The People’s Republic of China (PRC) has a long history of supporting the global working class. This has recently included vital support for and cooperative projects with socialist Cuba that aid both countries’ people.
Billboard in Cuba compares the blockade to a virus. Peoples China is trading with and aiding the Cuban economy.
Direct interventions had taken a backseat since the 1978 opening-up of the Chinese economy. Recently, the stability wrought from socialist construction and the rapid growth of the Chinese economy — which some people call the Chinese economic miracle — have allowed the PRC to assert its sovereignty in the face of escalating U.S. trade, political and propaganda attacks.
Cuba, another of the countries whose economy remains based on socialist ownership and control, has also been forced to weather an onslaught of U.S. imperialist economic assaults.
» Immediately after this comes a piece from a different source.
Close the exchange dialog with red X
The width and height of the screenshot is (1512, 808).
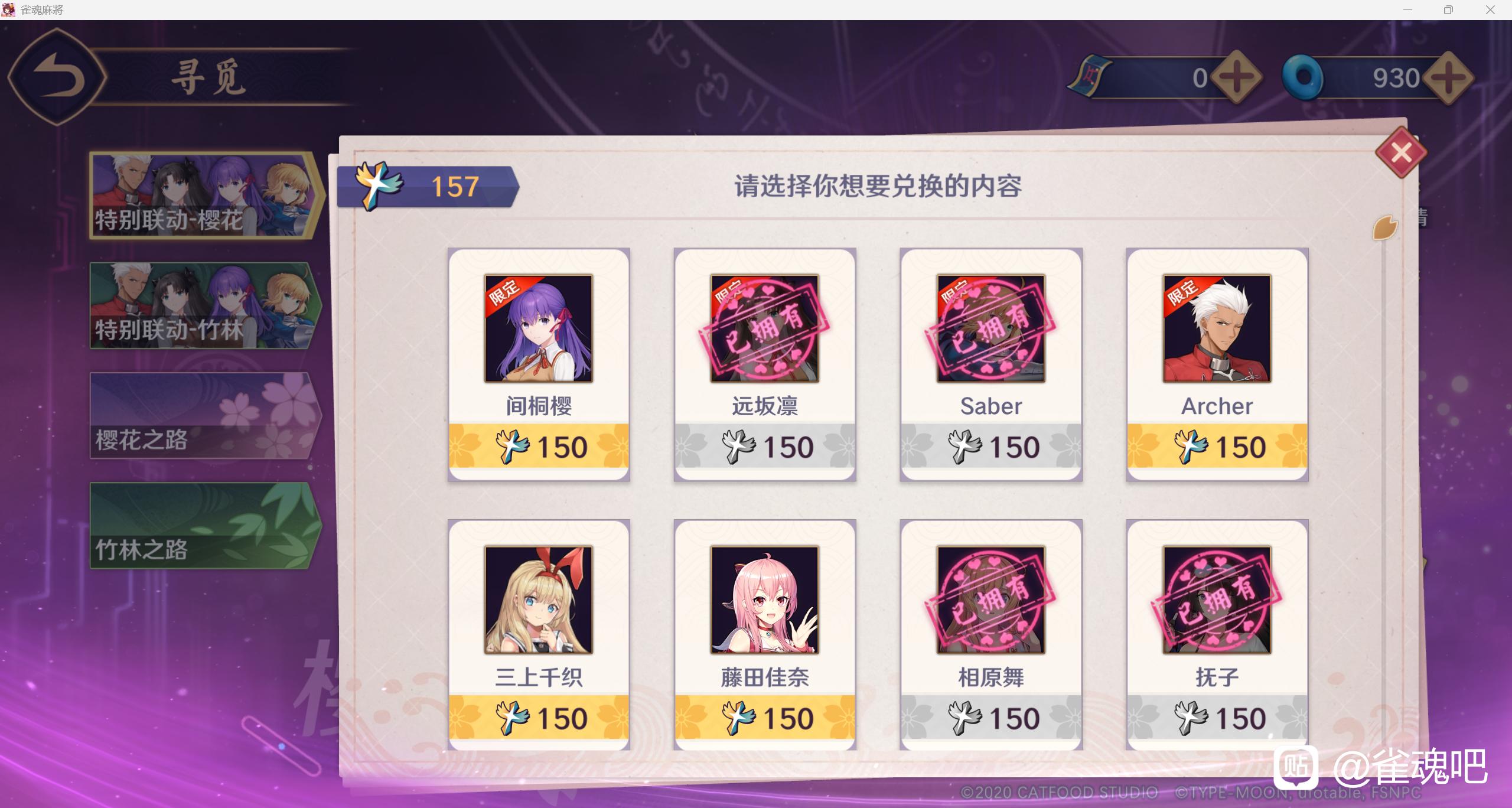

Since Cuba is much smaller than China and closer to the U.S. enemy, U.S. hostility has a greater negative impact. This is largely due to the different material conditions of China and Cuba and the differing approaches taken by both countries’ governing communist parties as a result.
China is a massive country of 1.4 billion people with a vast economic potential on a world scale. Beginning in the 1980s, China’s economy evolved into the manufacturing base of much of the world. At first, China provided inexpensive consumer goods to the U.S. and later supplied the rest of the imperialist-dominated world market with all sorts of industrial goods.
Meanwhile, Cuba lost its powerful Soviet economic partner following the counterrevolution in that country in the early 1990s. This loss led to what the Cubans called the Special Period of economic hardship of the 1990s, with the Cuban economy strangled by the U.S. blockade. This blockade not only stops Cuba from trading with the U.S., it penalizes third countries that conduct economic activities with Cuba. Washington has imposed this blockade in some form since 1962, but before 1991 Cuba’s alliance with the Soviet Union countered its impact.
Since the 1980s, China has brought 800 million of its people out of poverty, a gain unmatched elsewhere. China has gained in economic stability and strength and has strengthened its military. Meanwhile, there has been weakening U.S. domination of the world, as shown by capitalist economic instability since the 2008-09 financial crisis, the U.S. inability to handle the Covid-19 crisis and the setbacks to major U.S. military invasions of Afghanistan and Iraq.
These imperialist setbacks and gains for China have opened room for the PRC in recent years to more actively defy U.S. imperialism while avoiding direct or proxy conflict.
China’s recent more activist foreign policy has encompassed other socialist states, suggesting a possible new building of solidarity between countries that share complicated histories. An example is BRICS, an association of states that are either confronting hostility from U.S. imperialism or trying to achieve some independence from imperialist economic domination. Cuba became a BRICS partner state in 2023, and Vietnam became a partner country this June.
China, now Cuba’s largest trading partner, displayed an act of solidarity between the two countries by donating solar panels that would add 120 megawatts to the electrical grid earlier this year. (China-Cuba solidarity, WW, May 7, 2025)
China expands solidarity with Cuba
Months later, China is now expanding its support for Cuba with both words and deeds.
On July 2, China’s Foreign Ministry spokesperson Mao Ning strongly condemned the U.S. blockade of Cuba, calling it a “profound disaster” for the development of Cuban society and a violation of international law. (teleSUR) She reiterated that the PRC staunchly supports Cuba’s socialist development based upon its “national conditions.”
Mao Ning’s remarks were made in direct opposition to the recent National Security Memorandum on Cuba the Trump regime issued. She also called for the U.S. to remove Cuba from its state sponsors of terrorism list. Trump re-added Cuba to this list on the first day of his second administration.
In direct solidarity, China and Cuba are continuing their joint venture in biopharmaceuticals that began in September 2023. A year later, the two countries signed an agreement to build a new cooperative laboratory linking the Cuban Center for Immunoassay (CIE) and the Chinese Beijing Institute of Technology (BIT). This new biotech lab is primarily researching the SARS-COV-2 (COVID-19) and influenza A and B viruses.
In February, scientific collaboration reached new heights with the inauguration of the first Sino-Cuban biopharmaceutical company in the Chinese city of Changzi. The company is focused on the development of high-end equipment for the production of antibody pharmaceuticals.
China and Cuba both boast a history of scientific achievements, particularly in the biomedical field. Increased scientific cooperation between the two countries is proving to be a powerful basis for the two socialist countries to bilaterally strengthen their solidarity.